● **TASK DIRECTIONS**:
Write the entries again exactly, with no line missing.

- - -

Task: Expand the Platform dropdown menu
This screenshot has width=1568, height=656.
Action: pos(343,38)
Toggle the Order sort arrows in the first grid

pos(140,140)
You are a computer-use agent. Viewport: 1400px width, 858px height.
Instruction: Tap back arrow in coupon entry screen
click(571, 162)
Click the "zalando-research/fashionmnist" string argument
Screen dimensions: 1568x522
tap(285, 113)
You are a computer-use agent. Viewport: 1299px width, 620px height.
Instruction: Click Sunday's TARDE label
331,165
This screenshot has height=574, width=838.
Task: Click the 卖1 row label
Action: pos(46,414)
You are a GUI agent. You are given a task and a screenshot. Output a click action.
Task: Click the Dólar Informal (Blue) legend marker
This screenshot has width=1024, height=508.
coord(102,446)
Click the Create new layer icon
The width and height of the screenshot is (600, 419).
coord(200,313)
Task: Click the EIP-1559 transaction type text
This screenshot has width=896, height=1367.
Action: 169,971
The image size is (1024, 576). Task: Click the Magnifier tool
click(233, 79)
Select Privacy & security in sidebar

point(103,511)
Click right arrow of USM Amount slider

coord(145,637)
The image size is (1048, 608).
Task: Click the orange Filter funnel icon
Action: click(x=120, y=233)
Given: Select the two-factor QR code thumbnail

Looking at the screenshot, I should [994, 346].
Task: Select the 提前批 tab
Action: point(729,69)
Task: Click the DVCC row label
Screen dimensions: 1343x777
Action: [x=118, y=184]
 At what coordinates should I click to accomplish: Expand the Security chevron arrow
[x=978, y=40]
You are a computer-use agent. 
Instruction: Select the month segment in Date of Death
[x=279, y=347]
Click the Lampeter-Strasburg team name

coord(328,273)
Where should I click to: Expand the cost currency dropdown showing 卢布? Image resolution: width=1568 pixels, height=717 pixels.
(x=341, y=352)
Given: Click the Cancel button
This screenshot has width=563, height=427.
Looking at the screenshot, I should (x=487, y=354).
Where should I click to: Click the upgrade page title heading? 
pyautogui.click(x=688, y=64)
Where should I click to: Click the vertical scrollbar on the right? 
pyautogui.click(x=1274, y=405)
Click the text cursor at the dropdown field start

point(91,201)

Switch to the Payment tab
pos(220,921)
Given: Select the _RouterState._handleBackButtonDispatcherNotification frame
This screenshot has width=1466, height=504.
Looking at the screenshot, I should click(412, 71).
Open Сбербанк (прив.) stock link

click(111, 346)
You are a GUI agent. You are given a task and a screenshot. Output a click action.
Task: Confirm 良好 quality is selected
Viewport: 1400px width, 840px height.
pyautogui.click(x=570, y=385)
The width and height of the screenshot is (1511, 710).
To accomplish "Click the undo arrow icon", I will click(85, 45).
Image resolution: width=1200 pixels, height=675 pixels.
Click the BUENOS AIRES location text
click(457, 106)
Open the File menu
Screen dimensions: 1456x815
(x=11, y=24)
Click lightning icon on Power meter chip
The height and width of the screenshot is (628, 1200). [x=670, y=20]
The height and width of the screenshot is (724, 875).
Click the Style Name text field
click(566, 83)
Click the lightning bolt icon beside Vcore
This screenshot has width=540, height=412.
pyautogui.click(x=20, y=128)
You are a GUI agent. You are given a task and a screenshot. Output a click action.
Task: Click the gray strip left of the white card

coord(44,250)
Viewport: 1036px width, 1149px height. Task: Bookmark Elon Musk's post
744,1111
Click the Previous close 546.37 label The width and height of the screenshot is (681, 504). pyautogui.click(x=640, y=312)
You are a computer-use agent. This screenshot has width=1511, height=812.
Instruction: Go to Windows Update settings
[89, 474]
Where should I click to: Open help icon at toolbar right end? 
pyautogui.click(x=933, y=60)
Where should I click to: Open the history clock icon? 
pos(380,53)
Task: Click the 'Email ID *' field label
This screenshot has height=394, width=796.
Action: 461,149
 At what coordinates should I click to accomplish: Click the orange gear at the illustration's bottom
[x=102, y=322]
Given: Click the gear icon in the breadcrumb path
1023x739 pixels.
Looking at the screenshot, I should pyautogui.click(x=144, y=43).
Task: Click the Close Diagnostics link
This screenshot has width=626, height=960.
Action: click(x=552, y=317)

- - -

● **ANSWER SPACE**:
Task: Expand the Platform dropdown menu
This screenshot has width=1568, height=656.
Action: pos(343,38)
Toggle the Order sort arrows in the first grid

pos(140,140)
You are a computer-use agent. Viewport: 1400px width, 858px height.
Instruction: Tap back arrow in coupon entry screen
click(571, 162)
Click the "zalando-research/fashionmnist" string argument
Screen dimensions: 1568x522
tap(285, 113)
You are a computer-use agent. Viewport: 1299px width, 620px height.
Instruction: Click Sunday's TARDE label
331,165
This screenshot has height=574, width=838.
Task: Click the 卖1 row label
Action: pos(46,414)
You are a GUI agent. You are given a task and a screenshot. Output a click action.
Task: Click the Dólar Informal (Blue) legend marker
This screenshot has width=1024, height=508.
coord(102,446)
Click the Create new layer icon
The width and height of the screenshot is (600, 419).
coord(200,313)
Task: Click the EIP-1559 transaction type text
This screenshot has width=896, height=1367.
Action: 169,971
The image size is (1024, 576). Task: Click the Magnifier tool
click(233, 79)
Select Privacy & security in sidebar

point(103,511)
Click right arrow of USM Amount slider

coord(145,637)
The image size is (1048, 608).
Task: Click the orange Filter funnel icon
Action: click(x=120, y=233)
Given: Select the two-factor QR code thumbnail

Looking at the screenshot, I should [994, 346].
Task: Select the 提前批 tab
Action: point(729,69)
Task: Click the DVCC row label
Screen dimensions: 1343x777
Action: [x=118, y=184]
 At what coordinates should I click to accomplish: Expand the Security chevron arrow
[x=978, y=40]
You are a computer-use agent. 
Instruction: Select the month segment in Date of Death
[x=279, y=347]
Click the Lampeter-Strasburg team name

coord(328,273)
Where should I click to: Expand the cost currency dropdown showing 卢布? Image resolution: width=1568 pixels, height=717 pixels.
(x=341, y=352)
Given: Click the Cancel button
This screenshot has width=563, height=427.
Looking at the screenshot, I should (x=487, y=354).
Where should I click to: Click the upgrade page title heading? 
pyautogui.click(x=688, y=64)
Where should I click to: Click the vertical scrollbar on the right? 
pyautogui.click(x=1274, y=405)
Click the text cursor at the dropdown field start

point(91,201)

Switch to the Payment tab
pos(220,921)
Given: Select the _RouterState._handleBackButtonDispatcherNotification frame
This screenshot has width=1466, height=504.
Looking at the screenshot, I should click(412, 71).
Open Сбербанк (прив.) stock link

click(111, 346)
You are a GUI agent. You are given a task and a screenshot. Output a click action.
Task: Confirm 良好 quality is selected
Viewport: 1400px width, 840px height.
pyautogui.click(x=570, y=385)
The width and height of the screenshot is (1511, 710).
To accomplish "Click the undo arrow icon", I will click(85, 45).
Image resolution: width=1200 pixels, height=675 pixels.
Click the BUENOS AIRES location text
click(457, 106)
Open the File menu
Screen dimensions: 1456x815
(x=11, y=24)
Click lightning icon on Power meter chip
The height and width of the screenshot is (628, 1200). [x=670, y=20]
The height and width of the screenshot is (724, 875).
Click the Style Name text field
click(566, 83)
Click the lightning bolt icon beside Vcore
This screenshot has width=540, height=412.
pyautogui.click(x=20, y=128)
You are a GUI agent. You are given a task and a screenshot. Output a click action.
Task: Click the gray strip left of the white card

coord(44,250)
Viewport: 1036px width, 1149px height. Task: Bookmark Elon Musk's post
744,1111
Click the Previous close 546.37 label The width and height of the screenshot is (681, 504). pyautogui.click(x=640, y=312)
You are a computer-use agent. This screenshot has width=1511, height=812.
Instruction: Go to Windows Update settings
[89, 474]
Where should I click to: Open help icon at toolbar right end? 
pyautogui.click(x=933, y=60)
Where should I click to: Open the history clock icon? 
pos(380,53)
Task: Click the 'Email ID *' field label
This screenshot has height=394, width=796.
Action: 461,149
 At what coordinates should I click to accomplish: Click the orange gear at the illustration's bottom
[x=102, y=322]
Given: Click the gear icon in the breadcrumb path
1023x739 pixels.
Looking at the screenshot, I should pyautogui.click(x=144, y=43).
Task: Click the Close Diagnostics link
This screenshot has width=626, height=960.
Action: click(x=552, y=317)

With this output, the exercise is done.